*Work instructions*
Copy out the following records word for word.

*The input*
== == ==
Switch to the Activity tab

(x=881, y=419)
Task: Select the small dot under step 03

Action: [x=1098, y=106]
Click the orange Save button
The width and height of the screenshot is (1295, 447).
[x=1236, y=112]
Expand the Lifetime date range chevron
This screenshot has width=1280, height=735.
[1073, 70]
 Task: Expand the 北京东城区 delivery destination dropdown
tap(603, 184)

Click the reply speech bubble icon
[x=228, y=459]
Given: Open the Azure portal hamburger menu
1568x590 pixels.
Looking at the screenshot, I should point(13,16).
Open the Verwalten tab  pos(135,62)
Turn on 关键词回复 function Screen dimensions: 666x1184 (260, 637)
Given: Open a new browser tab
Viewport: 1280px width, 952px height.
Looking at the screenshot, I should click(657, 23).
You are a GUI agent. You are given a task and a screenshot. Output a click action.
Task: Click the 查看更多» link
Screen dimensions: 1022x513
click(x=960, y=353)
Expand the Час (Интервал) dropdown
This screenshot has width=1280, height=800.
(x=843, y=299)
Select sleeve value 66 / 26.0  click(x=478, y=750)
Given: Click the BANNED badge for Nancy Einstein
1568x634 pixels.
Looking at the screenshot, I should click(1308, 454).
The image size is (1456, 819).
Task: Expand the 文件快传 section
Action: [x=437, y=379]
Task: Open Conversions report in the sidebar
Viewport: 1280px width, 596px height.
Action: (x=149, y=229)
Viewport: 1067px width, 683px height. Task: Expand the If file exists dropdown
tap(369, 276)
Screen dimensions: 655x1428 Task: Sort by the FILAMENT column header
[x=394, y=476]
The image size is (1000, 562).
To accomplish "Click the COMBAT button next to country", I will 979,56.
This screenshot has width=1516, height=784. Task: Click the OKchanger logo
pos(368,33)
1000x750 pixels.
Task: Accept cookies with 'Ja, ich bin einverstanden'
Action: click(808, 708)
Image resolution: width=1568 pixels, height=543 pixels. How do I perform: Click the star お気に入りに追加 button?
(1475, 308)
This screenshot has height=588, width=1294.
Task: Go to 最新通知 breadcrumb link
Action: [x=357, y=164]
== == ==
*Solution for this task*
Switch to the Activity tab

(x=881, y=419)
Task: Select the small dot under step 03

Action: [x=1098, y=106]
Click the orange Save button
The width and height of the screenshot is (1295, 447).
[x=1236, y=112]
Expand the Lifetime date range chevron
This screenshot has width=1280, height=735.
[1073, 70]
 Task: Expand the 北京东城区 delivery destination dropdown
tap(603, 184)

Click the reply speech bubble icon
[x=228, y=459]
Given: Open the Azure portal hamburger menu
1568x590 pixels.
Looking at the screenshot, I should point(13,16).
Open the Verwalten tab  pos(135,62)
Turn on 关键词回复 function Screen dimensions: 666x1184 (260, 637)
Given: Open a new browser tab
Viewport: 1280px width, 952px height.
Looking at the screenshot, I should click(657, 23).
You are a GUI agent. You are given a task and a screenshot. Output a click action.
Task: Click the 查看更多» link
Screen dimensions: 1022x513
click(x=960, y=353)
Expand the Час (Интервал) dropdown
This screenshot has width=1280, height=800.
(x=843, y=299)
Select sleeve value 66 / 26.0  click(x=478, y=750)
Given: Click the BANNED badge for Nancy Einstein
1568x634 pixels.
Looking at the screenshot, I should click(1308, 454).
The image size is (1456, 819).
Task: Expand the 文件快传 section
Action: [x=437, y=379]
Task: Open Conversions report in the sidebar
Viewport: 1280px width, 596px height.
Action: (x=149, y=229)
Viewport: 1067px width, 683px height. Task: Expand the If file exists dropdown
tap(369, 276)
Screen dimensions: 655x1428 Task: Sort by the FILAMENT column header
[x=394, y=476]
The image size is (1000, 562).
To accomplish "Click the COMBAT button next to country", I will 979,56.
This screenshot has width=1516, height=784. Task: Click the OKchanger logo
pos(368,33)
1000x750 pixels.
Task: Accept cookies with 'Ja, ich bin einverstanden'
Action: click(808, 708)
Image resolution: width=1568 pixels, height=543 pixels. How do I perform: Click the star お気に入りに追加 button?
(1475, 308)
This screenshot has height=588, width=1294.
Task: Go to 最新通知 breadcrumb link
Action: [x=357, y=164]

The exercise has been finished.